Investigators Recover China Eastern Airlines MU5735 Flight Data Recorder

The team investigating the crash of China Eastern Airlines Flight MU5735 has recovered its flight data recorder, pictured here. (Photo, courtesy of Xinhua News Agency)

The team investigating the fatal crash of a China Eastern Airlines Boeing 737-800 in south China’s Guangxi Zhuang Autonomous Region last week has recovered the aircraft’s flight data recorder (FDR), according to a media briefing held by leaders involved with the investigation on Sunday.

On March 21, the Boeing 737-800 NG operating as China Eastern Airlines Flight MU5735 from Kunming to Guangzhou lost contact with air traffic controllers and crashed over the city of Wuzhou, Guangxi. All 123 passengers and nine flight crew members onboard were confirmed as dead on Saturday, according to a statement released by the Civil Aviation Administration of China (CAAC). The agency has been releasing updates about the accident investigation primarily through state affiliated media outlets such as Xinhua and CGTN, among others.

Zhu Tao, head of the aviation safety office of the Civil Aviation Administration of China, told a press briefing held on Sunday that the FDR was recovered approximately 40 meters from the aircraft crash site and has already been sent to a lab in Beijing for decoding. While some parts of the FDR have damage, “the exterior of its data-storage unit is relatively complete,” Tao said.

The cockpit voice recorder from the crashed 737 was already previously recovered last Wednesday.

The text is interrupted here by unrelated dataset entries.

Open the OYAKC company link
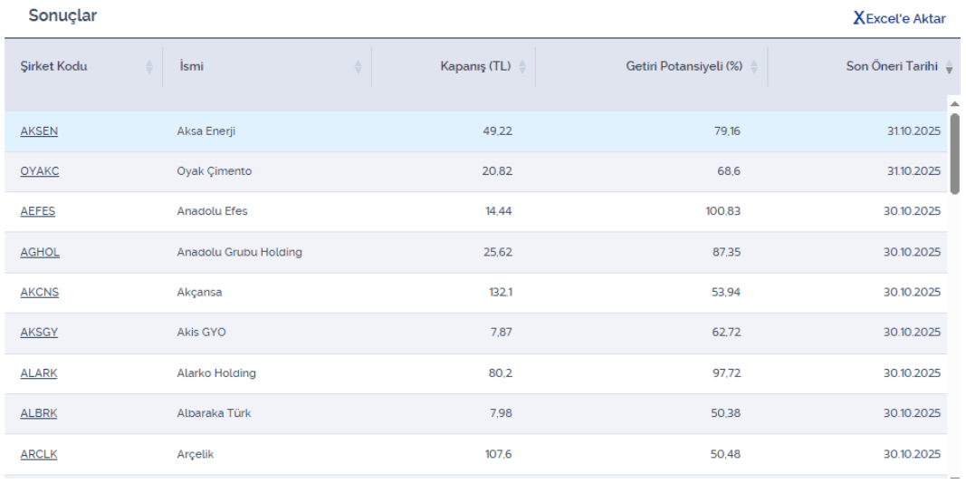(39, 171)
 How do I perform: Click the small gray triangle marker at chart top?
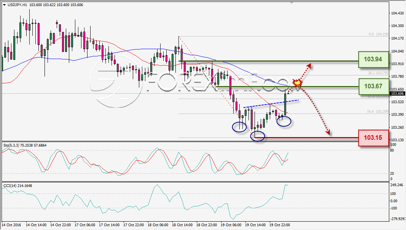click(x=292, y=3)
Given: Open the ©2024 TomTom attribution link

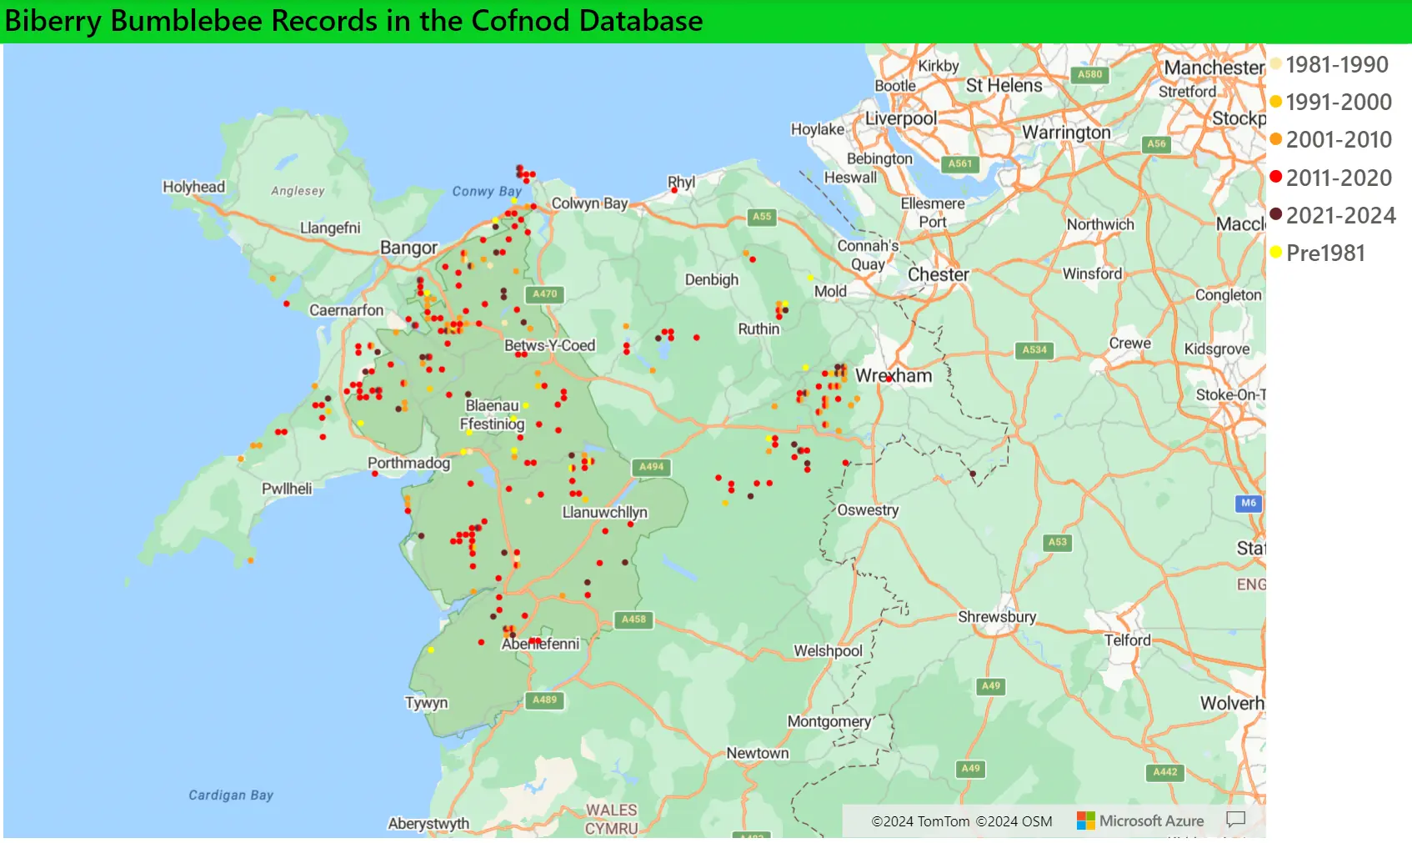Looking at the screenshot, I should (x=920, y=821).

Flight tracking provider FlightRadar24’s replay of the flight shows that the aircraft reached 29,100 feet before taking a sharp nose dive into the ground. The playback of the flight shows that the aircraft started to climb briefly when it reached 7,200 feet and then took a second dive that ultimately crashed into the ground. The aircraft disappeared from radar coverage around 4,400 feet, according to an update released by CGTN.

Boeing released a statement Saturday following CAAC’s confirmation of the death of all 132 passengers and crew members onboard, stating, “We extend our deepest condolences for the loss of those on board China Eastern Airlines Flight MU 5735. Our thoughts and prayers are with the passengers and crew, their families and all those affected by this accident. Boeing will continue to support our airline customer during this difficult time.”

The aircraft manufacturer is providing a technical team in support of the National Transport Safety Board (NTSB) to support CAAC, which has assumed the lead role in the investigation. Based on information and statements released by state-affiliated Chinese media outlets about the investigation, the Boeing 737-800 that was operated as MU5735 was first delivered to the airline in 2015 and had been in service for less than seven years.

Investigators are still trying to determine an official cause of the crash.